- Direction A
Pick out each line of the listing that contains the string "Personen", and copy those lines. Matching is case-sensitive.

- Quoted passage

━━━━

Outputs the .wav file posted at this link: http://sndup.net/vzyp

How can I get it to correctly output the prompt text? Is my prompt too large? Am I using the model incorrectly? Thank you!

bkutasi commented 1 month ago

This looks like a way too long prompt, I would do 1 prompt/sentence at most.

ai-bits commented 1 month ago

@bkutasi Hey Balázs, any idea how to pimp things to make longer prompts work? Got 256GB RAM and 2x 20GB VRAM RTX 4000. Sorta waste. ;-) Thought I had a util now to read articles to me. Maybe sth like in helpers\model_init_scripts\init_dummy_model.py

# set other default generation config params model.generation_config.max_length = int(30 * model.audio_encoder.config.frame_rate)

Greetings from Upper Austria! G.

━━━━

- Material for this exercise

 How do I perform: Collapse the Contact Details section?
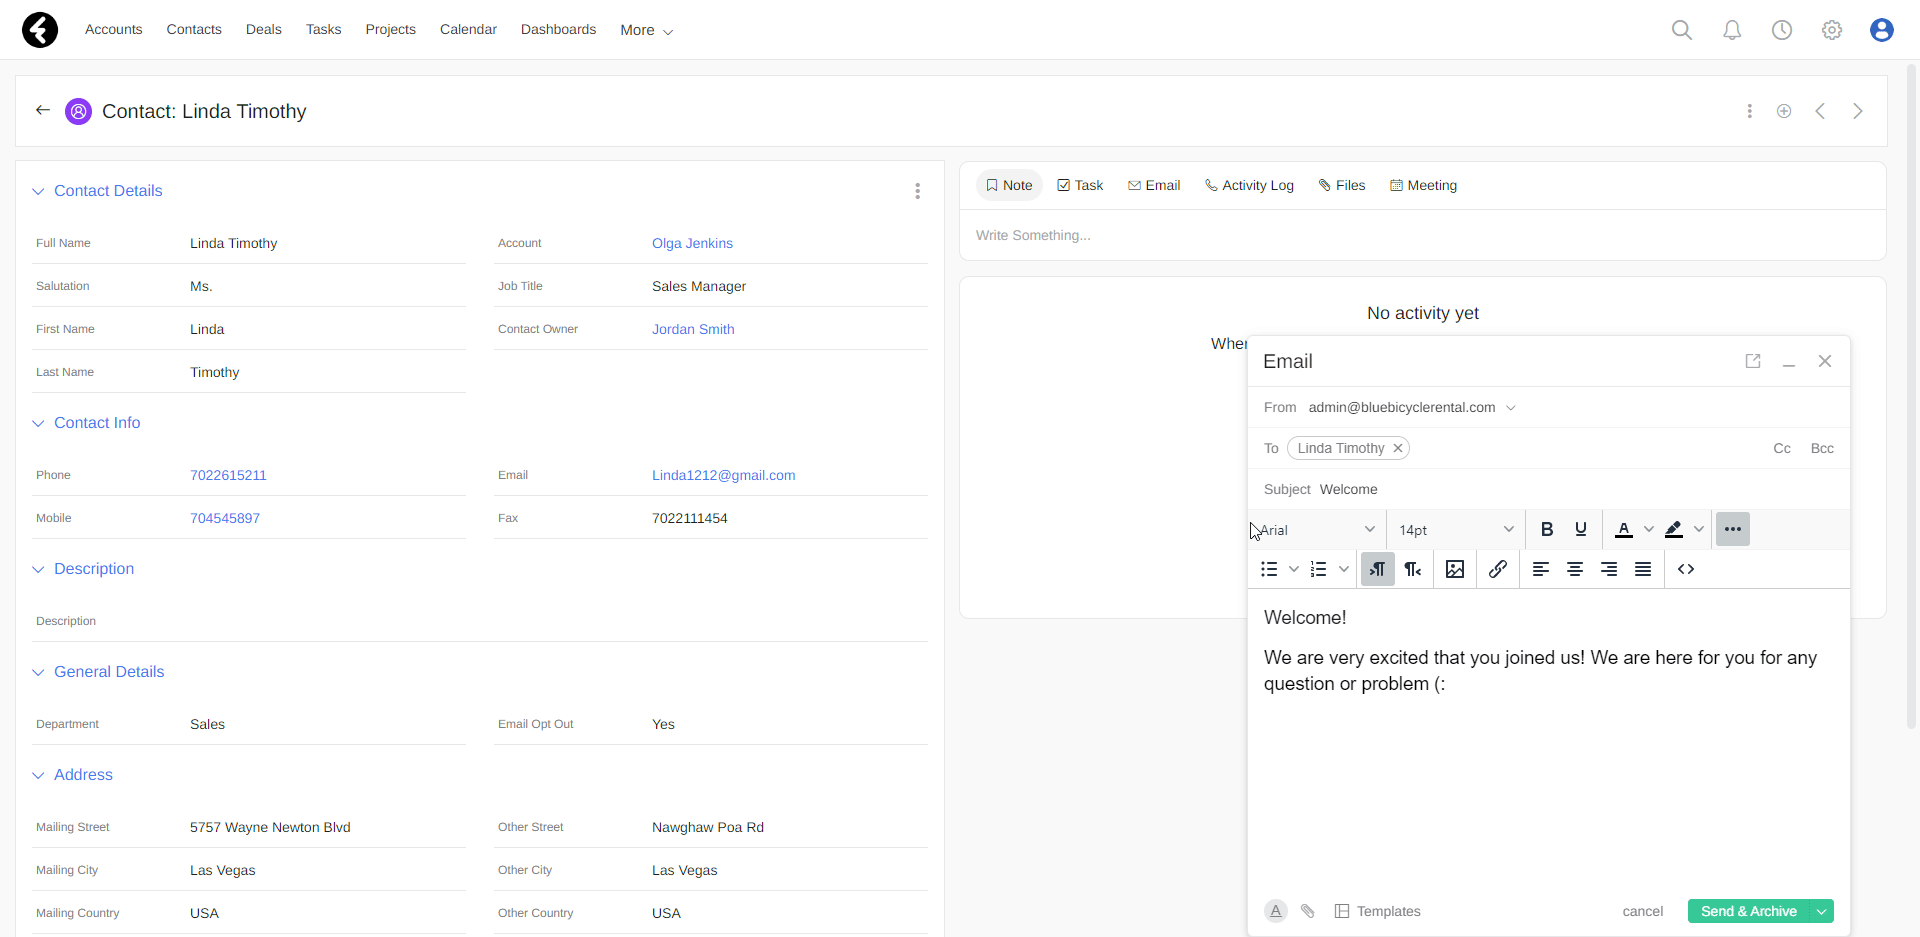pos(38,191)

━━━━

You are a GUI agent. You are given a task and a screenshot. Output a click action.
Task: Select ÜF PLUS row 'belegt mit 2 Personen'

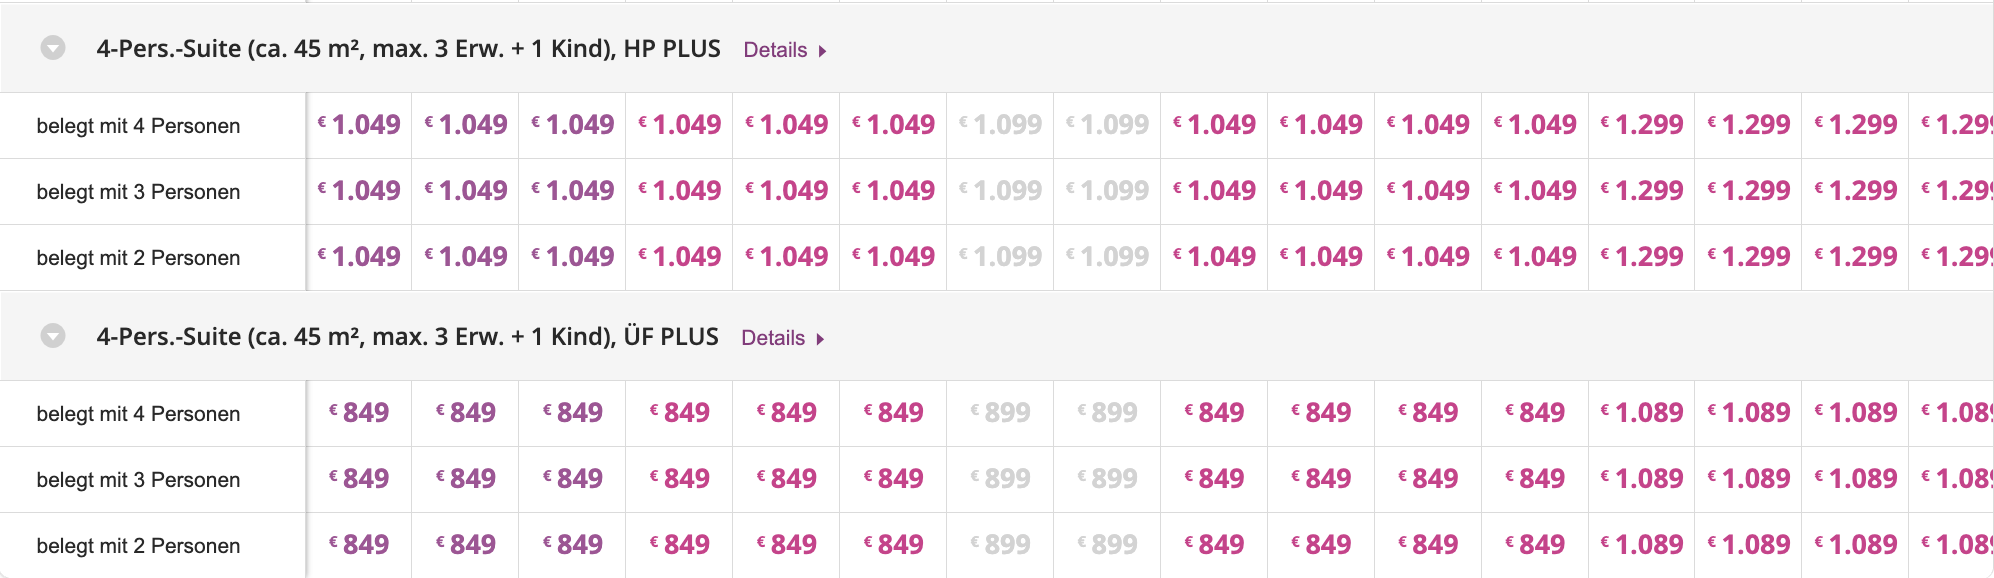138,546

━━━━

- Direction B
In the forum thread, how much RAM does ai-bits say they have?

- Task answer A
Task: Select ÜF PLUS row 'belegt mit 2 Personen'

- Task answer B
256GB